DocsDeployPerformance tuning

Performance tuning

Tune the TopGun server for your workload: memory ceiling, eviction thresholds, write-behind buffer, and connection limits. Env-var-configurable knobs are documented below. Deeper configuration (concurrency, timeouts, connection buffers) requires programmatic ServerConfig / ConnectionConfig struct fields.

Measured benchmarks

Measured performance (single node, M1 Max)

37,000+

ops/sec fire-and-wait (ACK-verified)

480,000+

ops/sec fire-and-forget

1.5ms

p50 write latency

Benchmarks measured 2026-04-18 on M1 Max using the in-process load harness (cargo bench —bench load_harness, 200 connections, 30s). Fire-and-forget measured two consecutive runs at 483K and 487K ops/sec (~0.8% variation) after the harness was updated to retry with backoff on transient socket back-pressure rather than break on the first ENOBUFS. Fire-and-wait measures round-trip to ACK; fire-and-forget measures raw push throughput. Run cargo bench —bench load_harness to reproduce on your hardware.

Memory and eviction

The server uses an in-memory record cache with LRU eviction. When memory usage rises above the high-water mark, the eviction orchestrator removes least-recently-used records until it drops to the low-water mark.

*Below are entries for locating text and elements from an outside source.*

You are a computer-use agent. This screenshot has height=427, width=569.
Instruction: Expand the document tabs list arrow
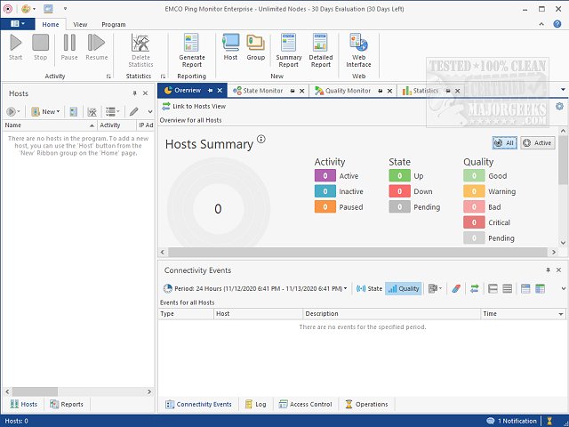click(562, 91)
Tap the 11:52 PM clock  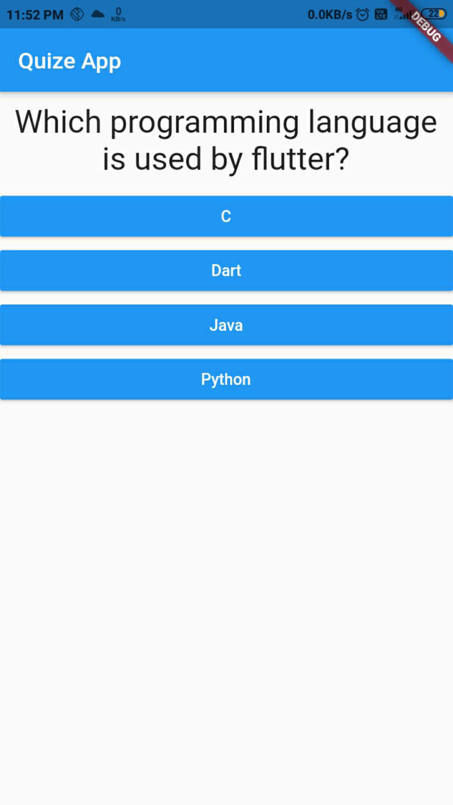point(35,15)
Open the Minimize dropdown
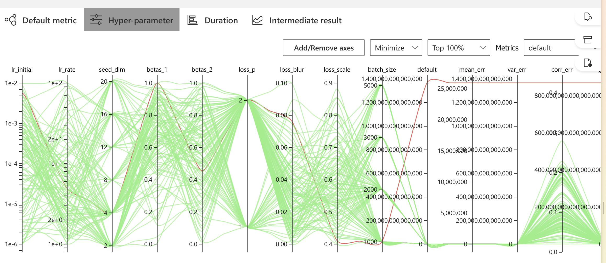The image size is (606, 263). pos(396,48)
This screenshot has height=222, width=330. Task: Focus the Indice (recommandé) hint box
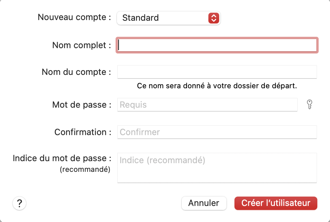(217, 168)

All four env vars below are real — sourced from packages/server-rust/src/storage/eviction_config.rs:

.env

# Memory ceiling and eviction thresholds (all real env vars)
TOPGUN_MAX_RAM_MB=2048             # default 1024 MB
TOPGUN_EVICTION_HIGH_PCT=85        # default 85 — eviction starts at this % of ceiling
TOPGUN_EVICTION_LOW_PCT=70         # default 70 — eviction stops at this % of ceiling
TOPGUN_EVICTION_INTERVAL_MS=1000   # default 1000 ms — orchestrator tick

Variable	Default	Source	Notes
`TOPGUN_MAX_RAM_MB`	`1024`	`eviction_config.rs:85`	RAM ceiling in MB; eviction engages above high-water mark
`TOPGUN_EVICTION_HIGH_PCT`	`85`	`eviction_config.rs:105`	Percent of ceiling at which eviction starts (0–100)
`TOPGUN_EVICTION_LOW_PCT`	`70`	`eviction_config.rs:125`	Percent of ceiling at which eviction stops; must be < high
`TOPGUN_EVICTION_INTERVAL_MS`	`1000`	`eviction_config.rs:145`	Orchestrator tick interval in ms

Why 1024 MB / 85 / 70 defaults? Conservative ceiling tuned for a single-node HN-demo server. 85/70 water marks follow the Hazelcast LRU eviction reference pattern — wide enough gap (15 pp) to avoid eviction churn under bursty write loads. See Configuration defaults rationale.

Write-behind buffer

The write-behind layer decouples mutation latency from persistence latency by buffering writes in per-partition coalesced queues and flushing on a configurable schedule.

All three env vars below are real — sourced from packages/server-rust/src/storage/datastores/write_behind.rs:

.env

# Write-behind buffer (all real env vars)
TOPGUN_WRITEBEHIND_FLUSH_INTERVAL_MS=1000   # default 1000 ms — flush cadence
TOPGUN_WRITEBEHIND_BATCH_SIZE=100           # default 100 — max entries per flush
TOPGUN_WRITEBEHIND_CAPACITY=10000           # default 10000 — bounded buffer size

Variable	Default	Source	Notes
`TOPGUN_WRITEBEHIND_FLUSH_INTERVAL_MS`	`1000`	`write_behind.rs:79`	How often the background flush task runs
`TOPGUN_WRITEBEHIND_BATCH_SIZE`	`100`	`write_behind.rs:99`	Max records flushed per tick
`TOPGUN_WRITEBEHIND_CAPACITY`	`10000`	`write_behind.rs:119`	Bounded buffer size; once full, writes apply back-pressure
`TOPGUN_WAL_FSYNC_POLICY`	`batched`	`write_behind.rs`	WAL fsync aggressiveness: `batched` (default, throughput) \| `per_op` (acked == durable under `kill -9`) \| `none` (tests only)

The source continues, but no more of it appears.